Текст для чтения:
Музей на набережной

01 февраля 2009 года, 00:00

Во Франции, более чем где-либо, судьбы искусства часто вершили политики. За примерами далеко ходить не надо. В 1960-е годы в центре Парижа вырос сомнительный архитектурный шедевр, коим увековечил свое имя президент Жорж Помпиду. Его преемнику Жискар д'Эстену пришла более счастливая идея — превратить в музей классического модерна находящийся под угрозой сноса вокзал д'Орсе. В начале XXI века достойным продолжателем этой традиции стал президент Жак Ширак: его стараниями на набережной Бранли открылся этнографический музей «нового поколения». 

Если вы ориентируетесь в центре Парижа (к счастью, такое предположение сегодня уже не звучит издевательством), то представьте себе, что вы находитесь на левом берегу Сены и двигаетесь по набережной от центра в сторону Эйфелевой башни. Вы проходите упомянутый уже музей Орсе, затем площадь Инвалидов с ее помпезными монументами имперских эпох. Не доходя лишь метров двести до Эйфелевой башни, которая уже выглядывает из-за домов, отведите взор от неторопливых волн Сены и посмотрите налево. Глазам вашим предстанет удивительное зрелище: за стеклянной стеной прямо посреди города расположился изрядный участок джунглей.

Причем джунгли не прячутся внутрь, как пальмы в оранжерею, а так и норовят выбраться наружу: фасад рядом стоящего дома уже густо порос растениями. А там, за стеклянной стеной, среди цветов и деревьев призывно вьется тропинка...

Зрелище это производит впечатление странное и отрадное. Тем, чье детство прошло в компании героев Туве Янссон, на ум приходит приключение семейства Муми-троллей, когда из пары сухих листиков, оказавшихся в волшебной шляпе, вырастают целые джунгли. «Лианы проросли сквозь печную трубу, оплели крышу и окутали весь муми-дом пышным зеленым ковром». А в шкафу, как сейчас помню, Муми-мама нашла куст ежевики.

Примерно такие же, давно забытые, почти детские чувства, щекочущее предчувствие приключения вызывает первый взгляд на новейший репрезентативный объект парижского ландшафта: музей на набережной Бранли.

Таково официальное название. Но, конечно, все говорят просто «музей Бранли». При этом французский физик и пионер радиотехники Эдуард Бранли ни разу в жизни не бывал ни в Африке, ни в Азии, ни в Океании, ни в Северной или Южной Америке — словом, ни в одном из тех регионов, откуда родом 300 000 экспонатов коллекции. Возможно, правильнее было бы назвать музей, по аналогии с тем же центром Помпиду, именем Жака Ширака.

Данные:
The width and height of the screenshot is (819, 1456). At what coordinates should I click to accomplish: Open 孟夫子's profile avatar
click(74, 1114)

==

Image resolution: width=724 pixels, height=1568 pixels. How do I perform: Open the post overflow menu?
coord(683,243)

Задание:
Кем был Эдуард Бранли, согласно тексту о музее на набережной Бранли?

Ответ:
Французским физиком и пионером радиотехники.